Goal of the exercise →
With the pictures left out, transcribe exactly the lines from the one with "You are a computer-use agent." through the end of the data.

■ ■ ■ ■ ■

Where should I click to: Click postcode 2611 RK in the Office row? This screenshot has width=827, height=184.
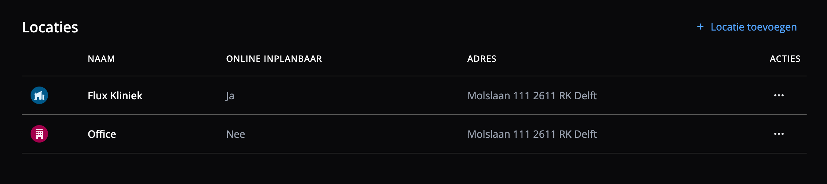tap(552, 134)
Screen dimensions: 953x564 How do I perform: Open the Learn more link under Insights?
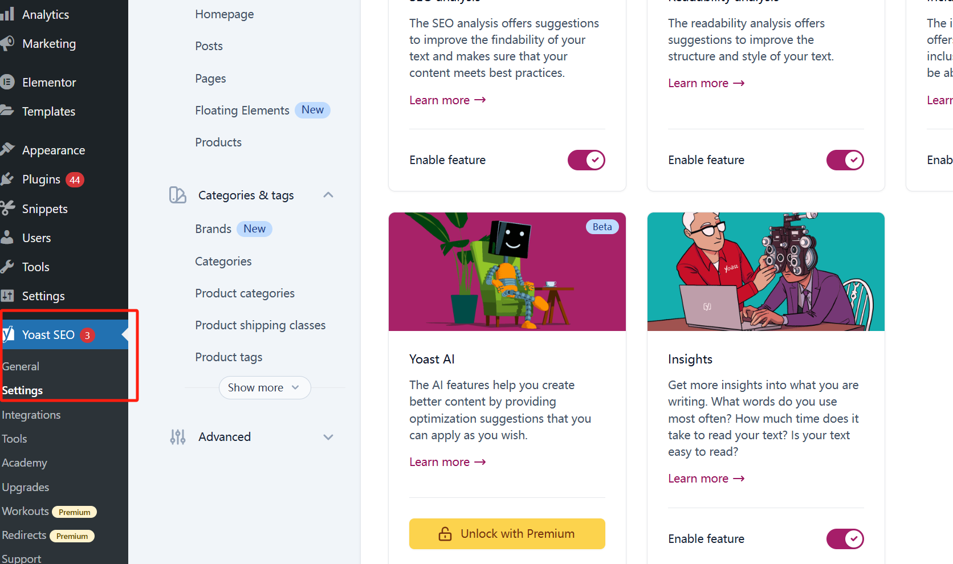tap(706, 478)
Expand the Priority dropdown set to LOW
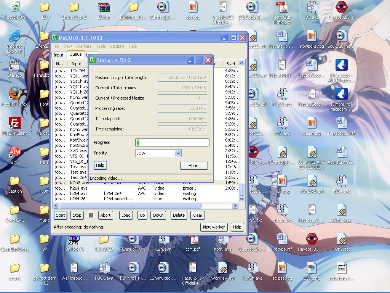 (x=177, y=153)
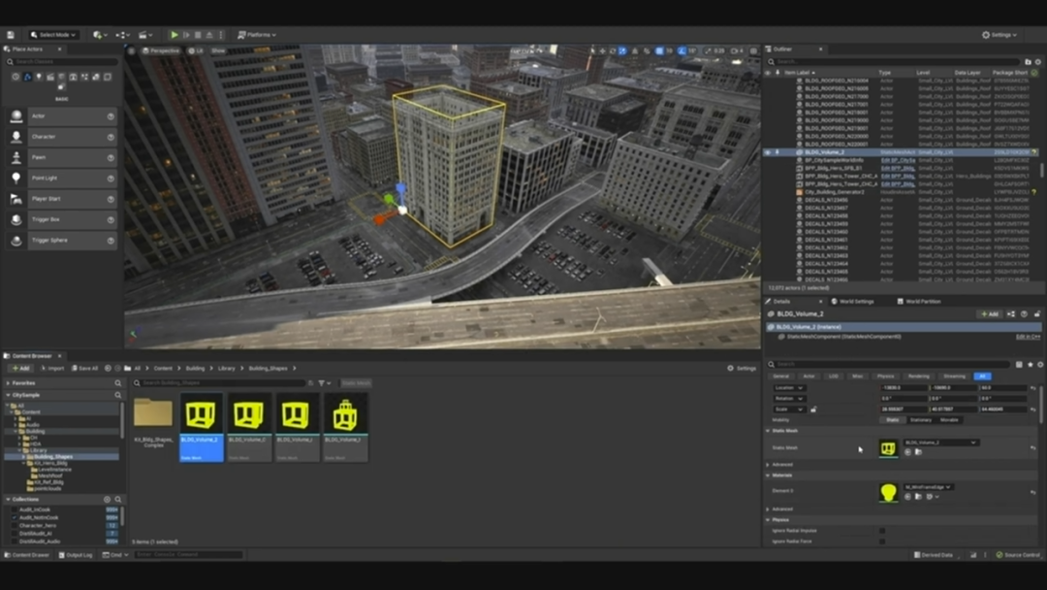Set Mobility to Movable
This screenshot has width=1047, height=590.
(950, 420)
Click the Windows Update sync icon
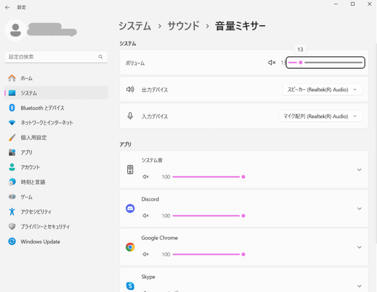This screenshot has width=377, height=292. click(12, 242)
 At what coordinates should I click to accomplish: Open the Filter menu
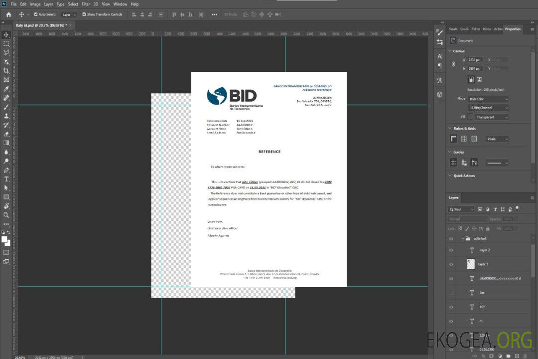(x=86, y=4)
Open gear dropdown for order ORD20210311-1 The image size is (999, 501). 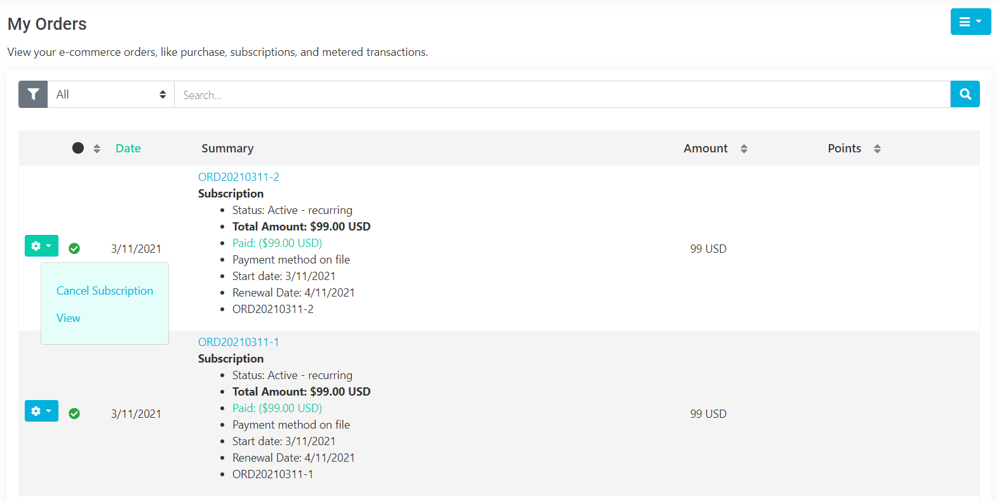point(41,411)
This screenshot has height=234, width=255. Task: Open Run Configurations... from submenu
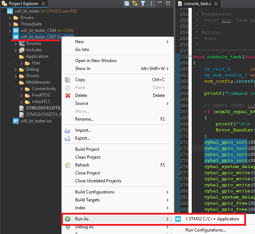click(x=205, y=230)
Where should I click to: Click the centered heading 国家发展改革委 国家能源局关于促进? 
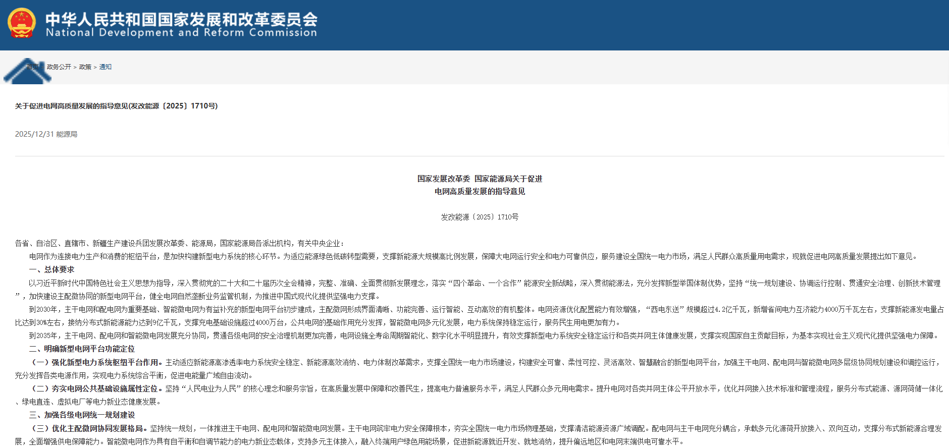point(480,179)
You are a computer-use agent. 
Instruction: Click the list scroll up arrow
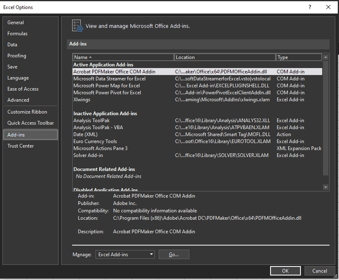tap(325, 57)
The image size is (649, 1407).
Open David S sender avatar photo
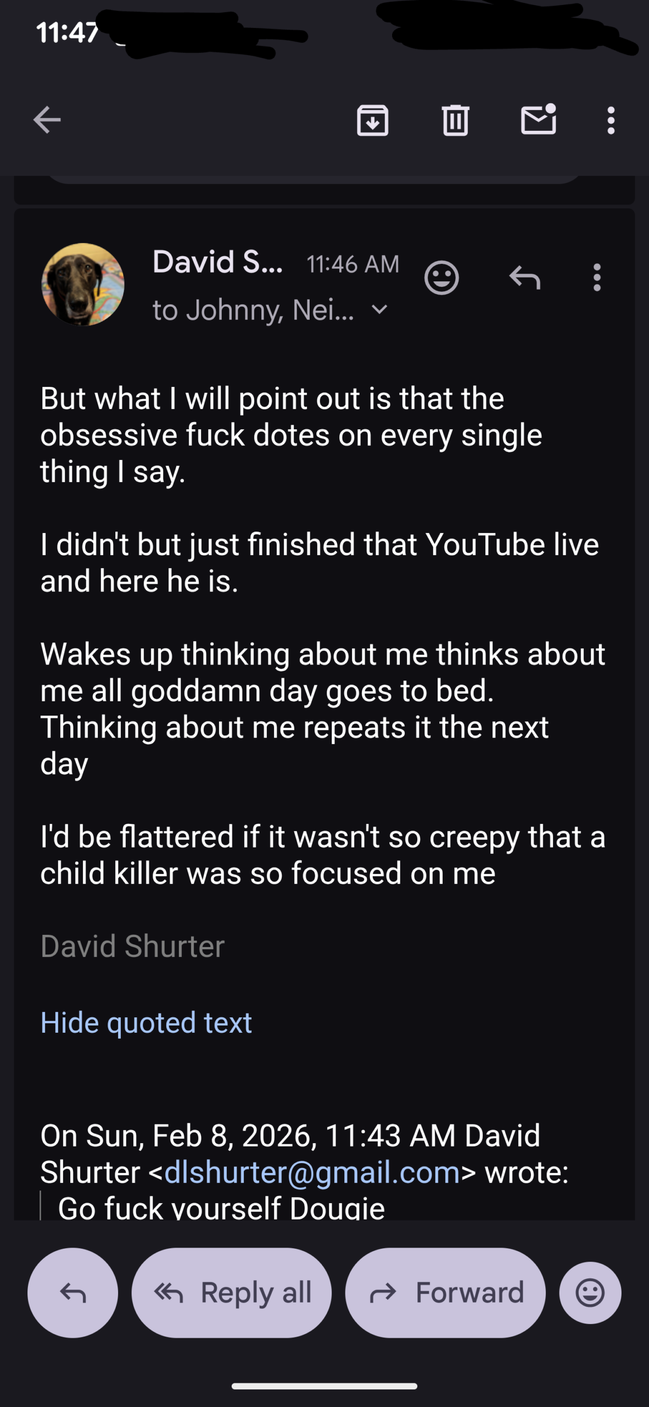(83, 284)
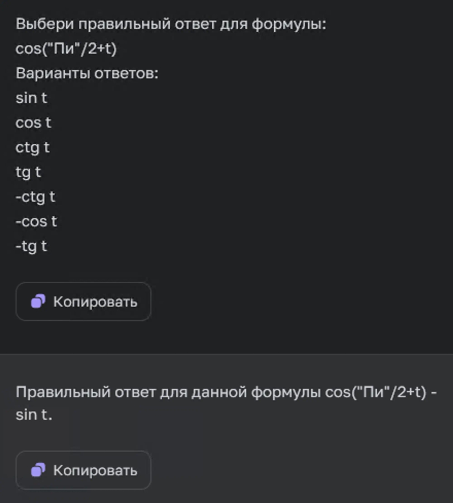Select the answer option "sin t"
Screen dimensions: 453x503
[31, 98]
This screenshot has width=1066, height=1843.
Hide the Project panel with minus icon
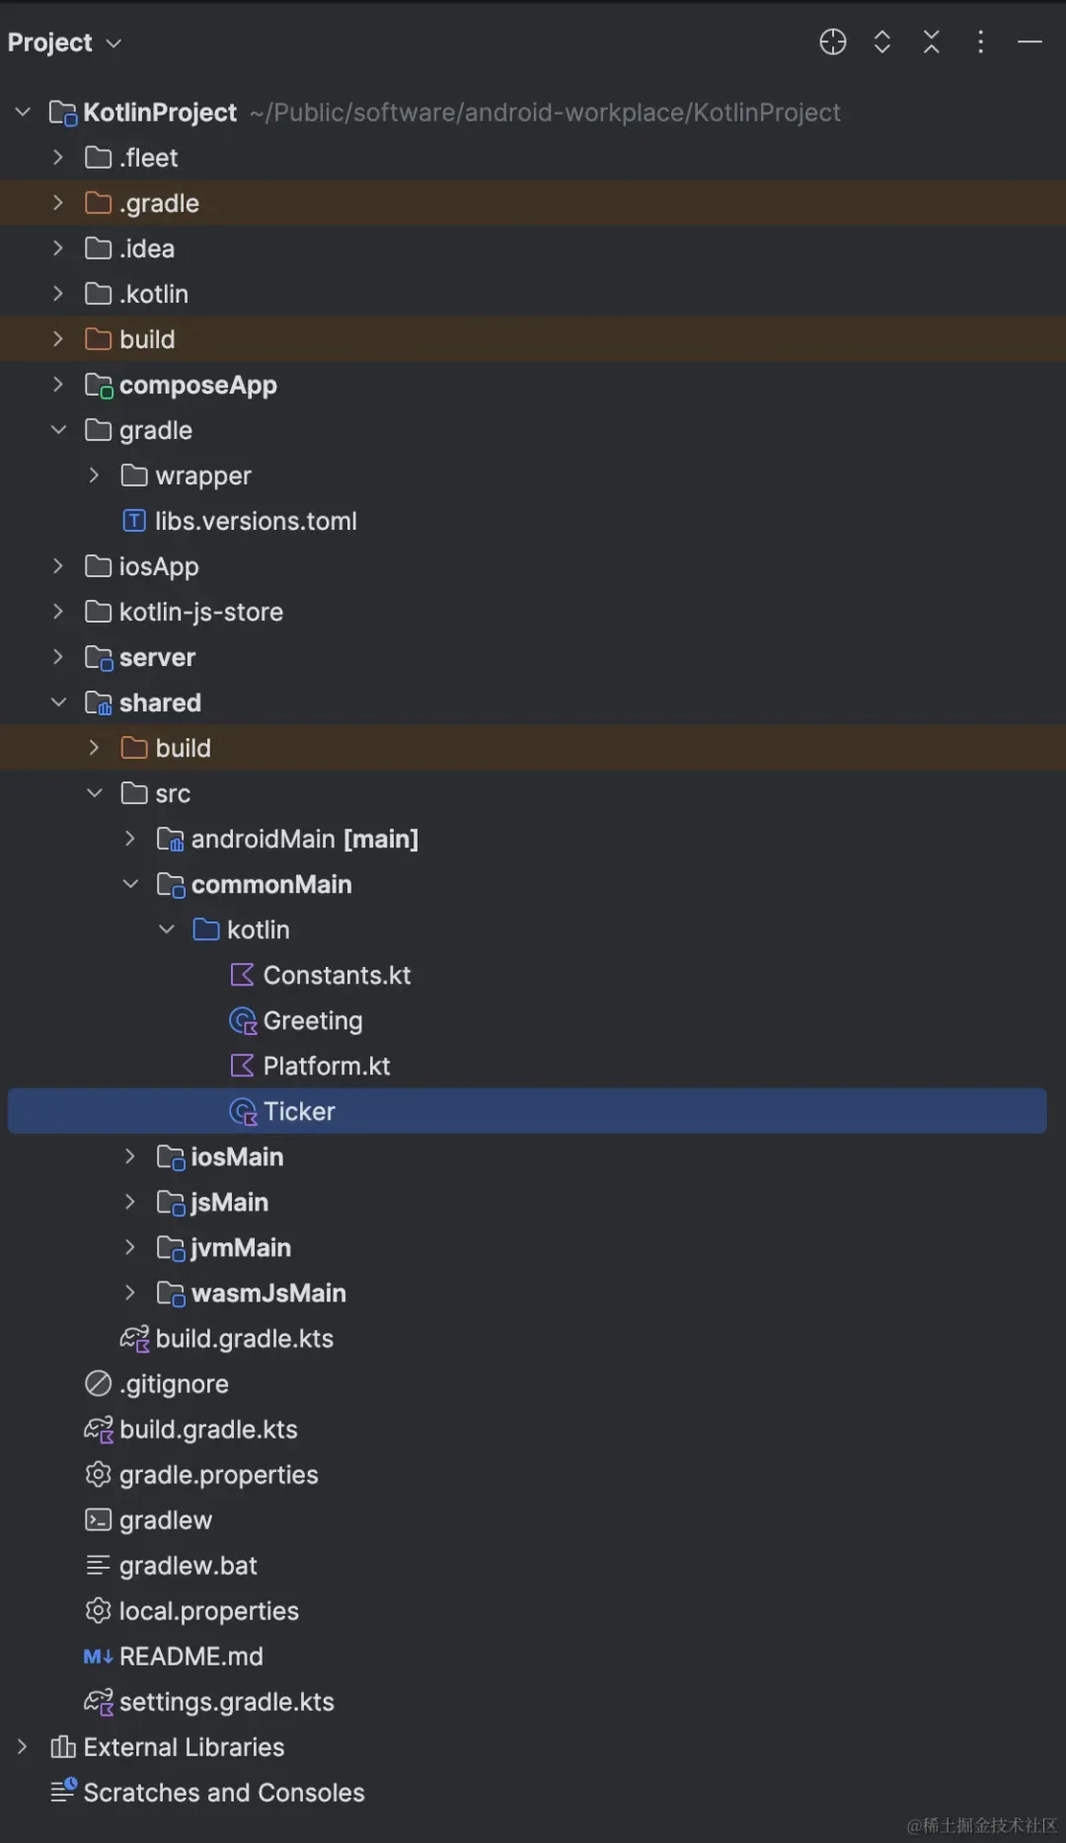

■ ■ ■ ■ ■

The completed task →
You are a computer-use agent. 
Instruction: Click the list scroll up arrow
tap(325, 57)
The image size is (649, 1407).
Open David S sender avatar photo
(83, 284)
Select the answer option "sin t"
Screen dimensions: 453x503
[31, 98]
This screenshot has width=1066, height=1843.
Hide the Project panel with minus icon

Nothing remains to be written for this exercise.